Task statement. Give again, unaltered, the lines of the listing below that run from the line having "For every named target in this 163×2576" through the line having "화집/도록 (256, 1119)".

Dataset records.

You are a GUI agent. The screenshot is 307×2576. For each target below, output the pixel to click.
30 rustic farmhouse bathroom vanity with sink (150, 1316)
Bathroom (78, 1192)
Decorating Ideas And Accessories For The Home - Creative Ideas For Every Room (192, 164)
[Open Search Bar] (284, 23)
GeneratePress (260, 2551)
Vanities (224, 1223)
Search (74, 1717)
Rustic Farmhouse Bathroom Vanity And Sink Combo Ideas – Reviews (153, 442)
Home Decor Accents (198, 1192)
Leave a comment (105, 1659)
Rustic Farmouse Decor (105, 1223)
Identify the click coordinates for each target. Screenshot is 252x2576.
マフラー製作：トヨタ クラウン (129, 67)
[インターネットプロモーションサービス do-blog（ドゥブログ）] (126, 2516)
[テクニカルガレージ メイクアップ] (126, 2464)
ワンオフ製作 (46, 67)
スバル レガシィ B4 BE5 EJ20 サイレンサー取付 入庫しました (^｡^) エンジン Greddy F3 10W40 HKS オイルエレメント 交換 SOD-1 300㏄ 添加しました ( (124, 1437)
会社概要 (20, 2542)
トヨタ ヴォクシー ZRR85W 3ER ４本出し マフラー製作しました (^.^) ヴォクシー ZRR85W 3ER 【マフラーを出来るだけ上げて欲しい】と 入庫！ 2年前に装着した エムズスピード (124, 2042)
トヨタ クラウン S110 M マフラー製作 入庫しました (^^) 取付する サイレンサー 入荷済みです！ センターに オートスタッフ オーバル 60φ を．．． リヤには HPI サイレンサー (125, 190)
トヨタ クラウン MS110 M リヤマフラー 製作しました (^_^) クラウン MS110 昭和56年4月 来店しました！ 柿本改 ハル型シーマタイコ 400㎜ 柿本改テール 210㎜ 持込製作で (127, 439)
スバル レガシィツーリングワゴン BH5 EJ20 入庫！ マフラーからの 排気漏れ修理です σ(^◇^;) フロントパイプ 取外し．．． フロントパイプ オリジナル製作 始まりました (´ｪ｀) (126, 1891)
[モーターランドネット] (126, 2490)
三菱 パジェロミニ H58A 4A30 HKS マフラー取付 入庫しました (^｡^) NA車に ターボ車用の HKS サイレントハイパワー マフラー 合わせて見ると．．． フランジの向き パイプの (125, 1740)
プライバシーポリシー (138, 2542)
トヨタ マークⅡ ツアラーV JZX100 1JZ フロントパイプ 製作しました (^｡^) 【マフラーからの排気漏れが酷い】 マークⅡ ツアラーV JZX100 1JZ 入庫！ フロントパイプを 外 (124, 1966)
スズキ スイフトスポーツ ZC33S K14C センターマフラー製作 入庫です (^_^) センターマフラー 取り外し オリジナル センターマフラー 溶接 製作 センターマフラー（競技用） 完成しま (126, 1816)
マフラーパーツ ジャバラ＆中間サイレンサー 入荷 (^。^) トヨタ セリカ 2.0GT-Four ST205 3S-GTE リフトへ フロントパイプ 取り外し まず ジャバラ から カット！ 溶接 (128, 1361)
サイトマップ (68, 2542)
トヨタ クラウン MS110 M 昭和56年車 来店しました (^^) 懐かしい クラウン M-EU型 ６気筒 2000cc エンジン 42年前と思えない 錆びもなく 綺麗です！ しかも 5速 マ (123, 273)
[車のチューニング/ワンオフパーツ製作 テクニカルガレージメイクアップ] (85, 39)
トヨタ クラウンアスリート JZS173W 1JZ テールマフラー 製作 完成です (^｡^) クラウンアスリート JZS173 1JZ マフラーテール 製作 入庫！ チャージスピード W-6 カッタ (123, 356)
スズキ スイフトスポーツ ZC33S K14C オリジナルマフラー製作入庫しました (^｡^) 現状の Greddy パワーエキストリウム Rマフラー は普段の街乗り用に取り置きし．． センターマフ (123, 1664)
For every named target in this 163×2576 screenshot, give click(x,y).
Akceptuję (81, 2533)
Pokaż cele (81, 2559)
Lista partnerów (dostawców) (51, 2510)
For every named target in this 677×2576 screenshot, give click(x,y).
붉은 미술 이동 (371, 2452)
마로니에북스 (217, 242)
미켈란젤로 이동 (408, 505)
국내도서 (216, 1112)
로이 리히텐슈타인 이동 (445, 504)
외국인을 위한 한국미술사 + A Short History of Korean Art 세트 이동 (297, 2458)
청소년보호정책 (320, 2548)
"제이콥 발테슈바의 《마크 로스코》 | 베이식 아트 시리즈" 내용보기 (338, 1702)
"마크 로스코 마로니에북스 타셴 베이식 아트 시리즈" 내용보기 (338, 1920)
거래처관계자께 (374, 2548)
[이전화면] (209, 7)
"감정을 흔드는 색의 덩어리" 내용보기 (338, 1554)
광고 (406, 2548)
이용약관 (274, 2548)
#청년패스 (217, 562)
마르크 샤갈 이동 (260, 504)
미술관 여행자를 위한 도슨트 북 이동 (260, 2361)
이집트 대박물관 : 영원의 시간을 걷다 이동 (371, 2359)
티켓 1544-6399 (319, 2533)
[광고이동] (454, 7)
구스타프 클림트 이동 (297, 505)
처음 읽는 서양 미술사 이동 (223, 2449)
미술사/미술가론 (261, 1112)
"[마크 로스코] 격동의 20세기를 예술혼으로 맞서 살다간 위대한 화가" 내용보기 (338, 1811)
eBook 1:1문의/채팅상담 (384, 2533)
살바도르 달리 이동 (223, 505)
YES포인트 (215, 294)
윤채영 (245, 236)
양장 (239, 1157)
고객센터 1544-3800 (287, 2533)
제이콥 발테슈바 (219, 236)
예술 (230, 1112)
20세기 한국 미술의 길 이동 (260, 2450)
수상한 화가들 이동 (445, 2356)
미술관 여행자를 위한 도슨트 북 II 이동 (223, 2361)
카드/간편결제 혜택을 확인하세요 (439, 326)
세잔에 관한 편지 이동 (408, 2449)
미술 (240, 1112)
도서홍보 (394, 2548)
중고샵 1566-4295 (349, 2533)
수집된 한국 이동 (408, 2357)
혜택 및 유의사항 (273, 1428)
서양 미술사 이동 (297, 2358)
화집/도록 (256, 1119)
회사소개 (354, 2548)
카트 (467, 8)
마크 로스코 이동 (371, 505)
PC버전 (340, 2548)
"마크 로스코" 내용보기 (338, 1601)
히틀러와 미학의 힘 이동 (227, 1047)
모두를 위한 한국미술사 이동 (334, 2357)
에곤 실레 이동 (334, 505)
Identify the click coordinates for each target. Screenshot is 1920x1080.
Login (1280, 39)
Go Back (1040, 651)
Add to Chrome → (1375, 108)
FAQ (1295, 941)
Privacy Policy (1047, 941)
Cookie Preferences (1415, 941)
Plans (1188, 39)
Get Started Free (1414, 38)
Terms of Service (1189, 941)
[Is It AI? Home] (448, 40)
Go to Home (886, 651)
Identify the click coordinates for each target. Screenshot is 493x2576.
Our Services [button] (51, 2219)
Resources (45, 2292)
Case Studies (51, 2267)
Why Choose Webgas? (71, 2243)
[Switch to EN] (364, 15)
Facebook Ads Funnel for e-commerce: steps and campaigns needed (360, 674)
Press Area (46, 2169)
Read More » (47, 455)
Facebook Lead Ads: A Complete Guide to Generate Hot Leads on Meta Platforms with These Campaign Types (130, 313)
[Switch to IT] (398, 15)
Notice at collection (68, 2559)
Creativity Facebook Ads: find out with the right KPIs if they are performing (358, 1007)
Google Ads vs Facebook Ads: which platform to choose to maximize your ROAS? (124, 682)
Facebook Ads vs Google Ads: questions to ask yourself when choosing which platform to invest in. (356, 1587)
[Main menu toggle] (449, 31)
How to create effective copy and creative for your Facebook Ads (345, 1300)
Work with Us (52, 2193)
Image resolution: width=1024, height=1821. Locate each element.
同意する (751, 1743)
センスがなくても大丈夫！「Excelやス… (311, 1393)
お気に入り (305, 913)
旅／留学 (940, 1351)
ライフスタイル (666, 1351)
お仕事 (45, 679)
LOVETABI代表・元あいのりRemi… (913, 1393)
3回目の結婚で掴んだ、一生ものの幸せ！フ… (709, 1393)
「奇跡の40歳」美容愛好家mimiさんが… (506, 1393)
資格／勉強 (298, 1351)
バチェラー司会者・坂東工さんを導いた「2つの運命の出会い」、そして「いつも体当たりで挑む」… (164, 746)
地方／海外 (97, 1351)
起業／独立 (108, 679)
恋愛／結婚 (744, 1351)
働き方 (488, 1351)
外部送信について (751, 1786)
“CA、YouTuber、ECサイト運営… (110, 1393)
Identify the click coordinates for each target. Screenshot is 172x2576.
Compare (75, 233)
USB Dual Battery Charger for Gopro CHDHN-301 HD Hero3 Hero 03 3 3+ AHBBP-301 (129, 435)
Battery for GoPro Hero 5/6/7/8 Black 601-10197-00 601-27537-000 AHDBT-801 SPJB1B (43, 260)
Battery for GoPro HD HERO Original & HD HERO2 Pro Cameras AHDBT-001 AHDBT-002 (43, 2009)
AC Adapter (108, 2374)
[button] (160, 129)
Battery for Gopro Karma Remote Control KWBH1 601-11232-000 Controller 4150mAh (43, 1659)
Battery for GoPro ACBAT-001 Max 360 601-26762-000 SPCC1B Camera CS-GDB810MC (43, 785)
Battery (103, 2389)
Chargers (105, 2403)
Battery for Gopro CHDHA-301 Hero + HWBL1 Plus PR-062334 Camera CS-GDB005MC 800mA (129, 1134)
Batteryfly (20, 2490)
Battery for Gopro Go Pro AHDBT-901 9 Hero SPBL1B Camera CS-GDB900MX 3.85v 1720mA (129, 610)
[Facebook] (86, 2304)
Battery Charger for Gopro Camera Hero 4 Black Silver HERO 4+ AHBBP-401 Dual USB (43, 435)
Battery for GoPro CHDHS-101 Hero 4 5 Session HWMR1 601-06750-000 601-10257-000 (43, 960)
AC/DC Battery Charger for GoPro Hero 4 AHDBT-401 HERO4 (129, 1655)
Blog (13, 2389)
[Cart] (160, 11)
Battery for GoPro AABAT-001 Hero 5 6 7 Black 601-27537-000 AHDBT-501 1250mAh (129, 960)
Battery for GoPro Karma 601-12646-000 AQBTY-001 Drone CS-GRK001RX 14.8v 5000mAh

Result below.
For every named target in this 163×2576 screenshot, give click(x,y).
Akceptuję (81, 2533)
Pokaż cele (81, 2559)
Lista partnerów (dostawców) (51, 2510)
For every named target in this 677×2576 screenshot, give click(x,y).
붉은 미술 이동 (371, 2452)
마로니에북스 (217, 242)
미켈란젤로 이동 (408, 505)
국내도서 (216, 1112)
로이 리히텐슈타인 이동 (445, 504)
외국인을 위한 한국미술사 + A Short History of Korean Art 세트 이동 (297, 2458)
청소년보호정책 (320, 2548)
"제이콥 발테슈바의 《마크 로스코》 | 베이식 아트 시리즈" 내용보기 (338, 1702)
"마크 로스코 마로니에북스 타셴 베이식 아트 시리즈" 내용보기 (338, 1920)
거래처관계자께 (374, 2548)
[이전화면] (209, 7)
"감정을 흔드는 색의 덩어리" 내용보기 (338, 1554)
광고 (406, 2548)
이용약관 (274, 2548)
#청년패스 (217, 562)
마르크 샤갈 이동 (260, 504)
미술관 여행자를 위한 도슨트 북 이동 (260, 2361)
이집트 대박물관 : 영원의 시간을 걷다 이동 (371, 2359)
티켓 1544-6399 (319, 2533)
[광고이동] (454, 7)
구스타프 클림트 이동 (297, 505)
처음 읽는 서양 미술사 이동 (223, 2449)
미술사/미술가론 (261, 1112)
"[마크 로스코] 격동의 20세기를 예술혼으로 맞서 살다간 위대한 화가" 내용보기 (338, 1811)
eBook 1:1문의/채팅상담 (384, 2533)
살바도르 달리 이동 (223, 505)
YES포인트 (215, 294)
윤채영 (245, 236)
양장 (239, 1157)
고객센터 1544-3800 (287, 2533)
제이콥 발테슈바 (219, 236)
예술 (230, 1112)
20세기 한국 미술의 길 이동 (260, 2450)
수상한 화가들 이동 (445, 2356)
미술관 여행자를 위한 도슨트 북 II 이동 (223, 2361)
카드/간편결제 혜택을 확인하세요 (439, 326)
세잔에 관한 편지 이동 (408, 2449)
미술 (240, 1112)
도서홍보 (394, 2548)
중고샵 1566-4295 (349, 2533)
수집된 한국 이동 (408, 2357)
혜택 및 유의사항 (273, 1428)
서양 미술사 이동 (297, 2358)
화집/도록 (256, 1119)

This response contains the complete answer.